◆ Exercise goal ◆
Go through the records and transcribe them exactly, passing over any picture.
___ Information provided
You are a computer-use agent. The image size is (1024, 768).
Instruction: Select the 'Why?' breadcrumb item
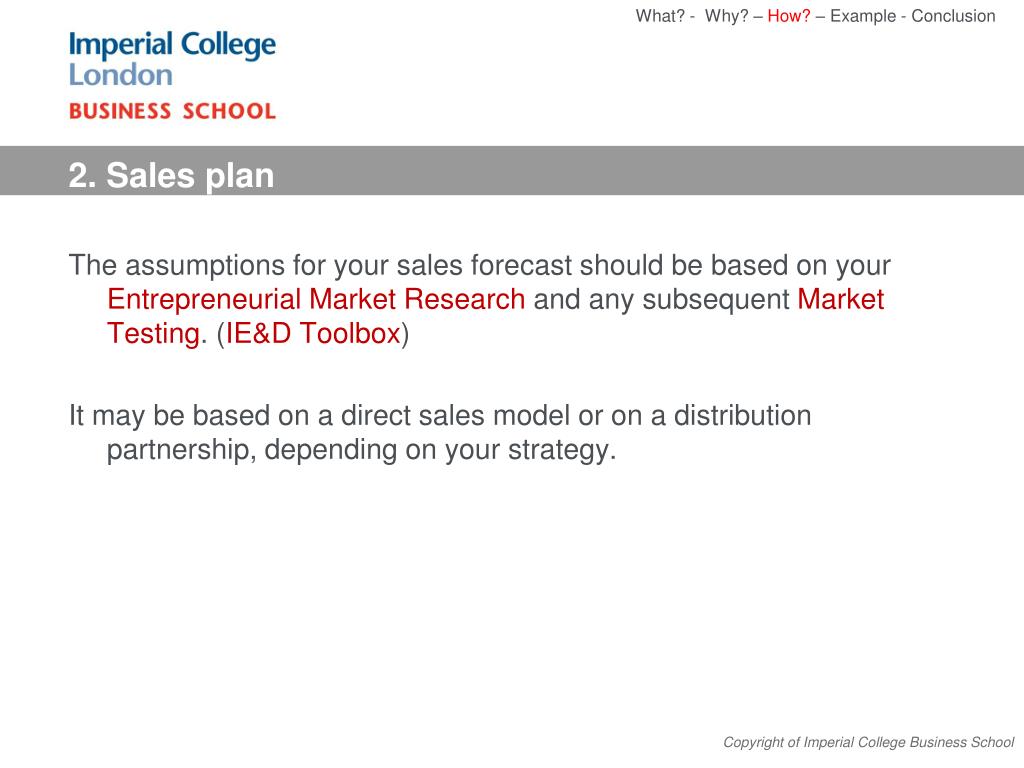(x=726, y=16)
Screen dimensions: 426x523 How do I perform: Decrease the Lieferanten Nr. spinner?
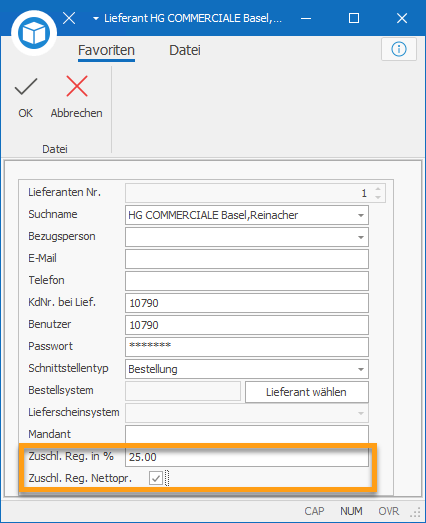(x=378, y=197)
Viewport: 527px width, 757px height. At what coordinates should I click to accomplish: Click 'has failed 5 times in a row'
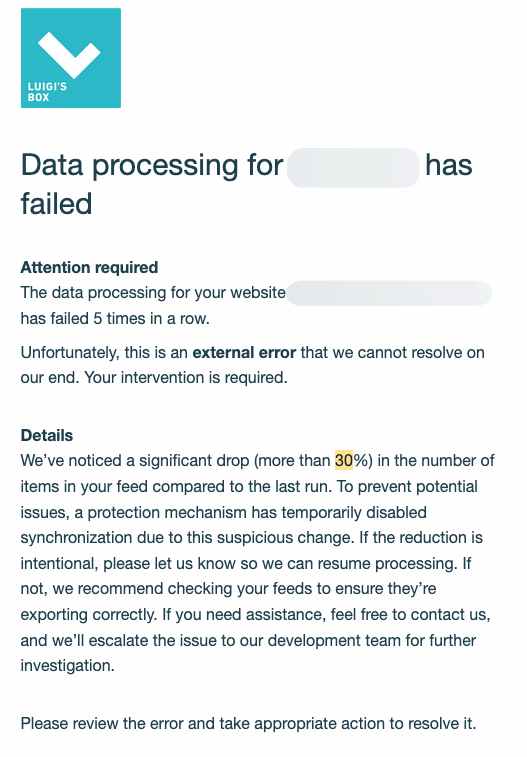pyautogui.click(x=115, y=319)
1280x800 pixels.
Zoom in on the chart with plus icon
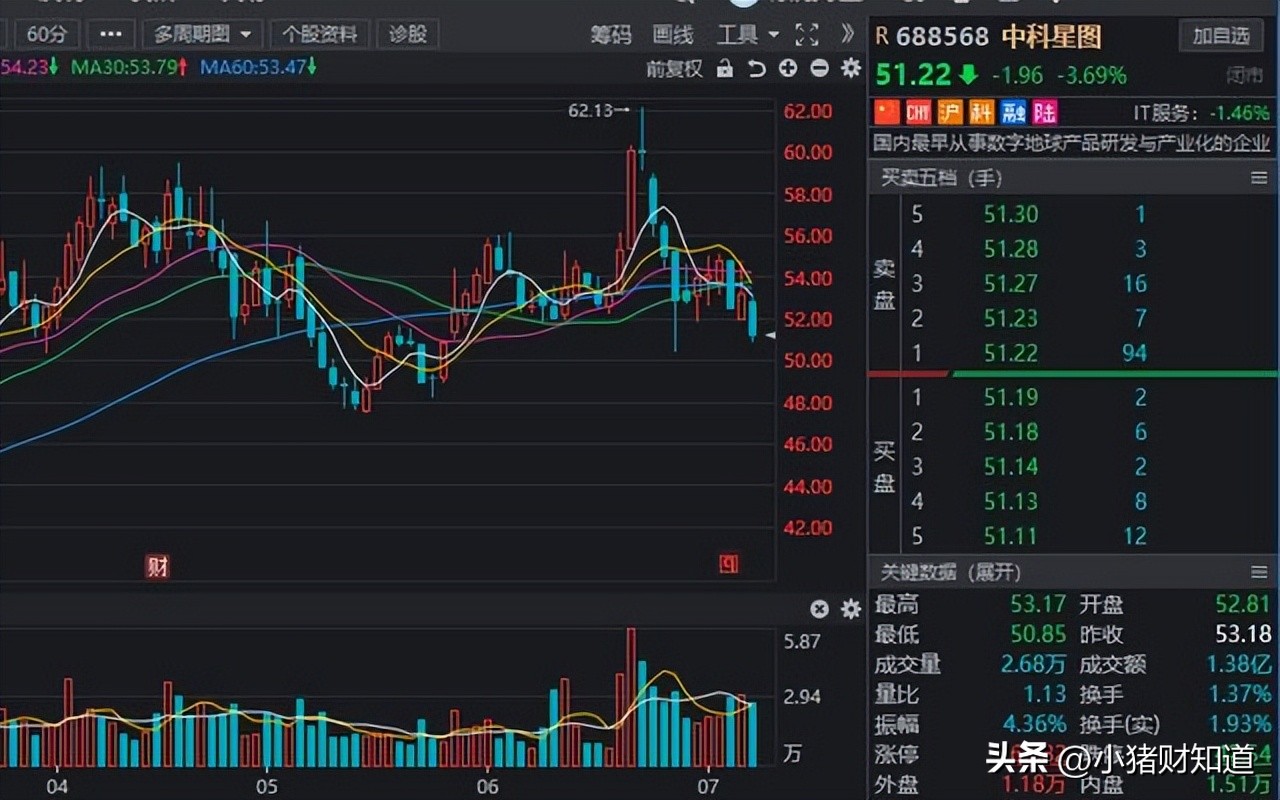coord(788,70)

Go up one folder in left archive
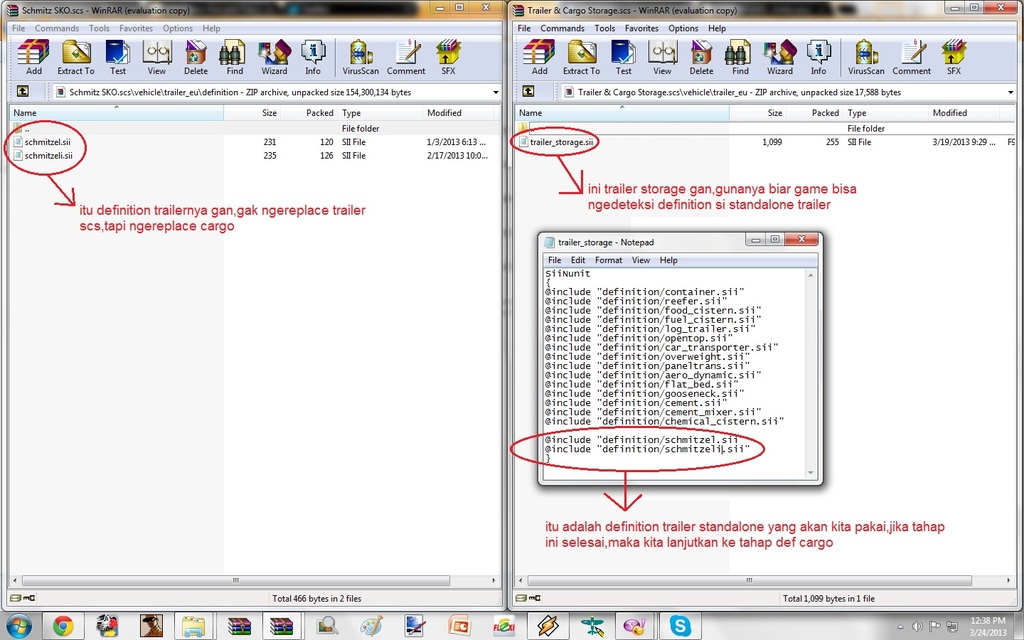click(21, 92)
______
◆ Solution to the exercise ◆
You are a computer-use agent. The image size is (1024, 768).
Instruction: Select the 'Why?' breadcrumb item
(x=726, y=16)
Screen dimensions: 426x523 How do I perform: Decrease the Lieferanten Nr. spinner?
(x=378, y=197)
Viewport: 527px width, 757px height. At what coordinates should I click to accomplish: Click 'has failed 5 times in a row'
pyautogui.click(x=115, y=319)
1280x800 pixels.
Zoom in on the chart with plus icon
coord(788,70)

Go up one folder in left archive
click(21, 92)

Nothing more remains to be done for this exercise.